At CELLAXYS, we perform two types of regenerative therapy:
Platelet-rich plasma (PRP) therapy
Platelet-rich plasma (PRP) utilizes the healing components (platelets) from the patient’s own blood plasma. The doctor isolates platelets, processes them, and reinjects them into the injury site.
Platelets serve as the first line of defense against injuries or wounds. They release 10 Growth Factors to repair damaged tissues and produce fibrin that serves as the scaffolding for new tissue development.
A high number of platelets in your knee can help treat the causes of pain faster. PRP is a popular orthopedic, spine, and sports injury treatment performed in as little as 45 minutes.
You may have heard about this treatment as “stem cell therapy,” which extracts healthy cells from a patient’s body and reinjects them in the injury site. When opting for cell-based therapies, your doctor will opt for any of the two types of cell-based therapies:
- Minimally Manipulated Adipose Tissue (MMAT) Transplant. In this process, the doctor extracts healthy cells from the patient’s adipose (fat) cells. The best part about MMAT is that it can be performed in multiple locations in the same procedure.
- Bone Marrow Concentrate (BMAC). In this process, the doctor takes highly concentrated cells from the bone marrow and injects them into your knee to heal the pain caused when bending or straightening it.

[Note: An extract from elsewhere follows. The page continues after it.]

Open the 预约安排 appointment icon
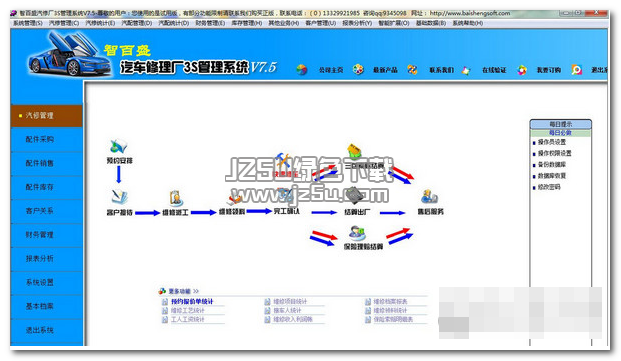 coord(119,147)
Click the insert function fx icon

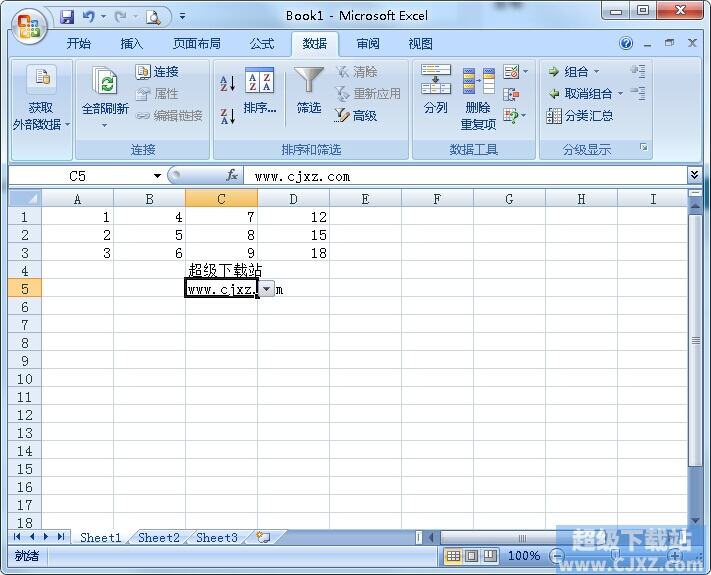pos(232,176)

The doctor performs Both of these procedures while the patient is under anesthesia. The process is completed within 1.5 to 2 hours. To locate the exact spot, doctors use live X-rays or ultrasounds.
Both cell-based therapies and PRP therapies are outpatient procedures and, when used together, work to tackle the pain and the source of the knee pain. Patients report more effective and longer-lasting results from orthobiologic treatments than alternative treatments.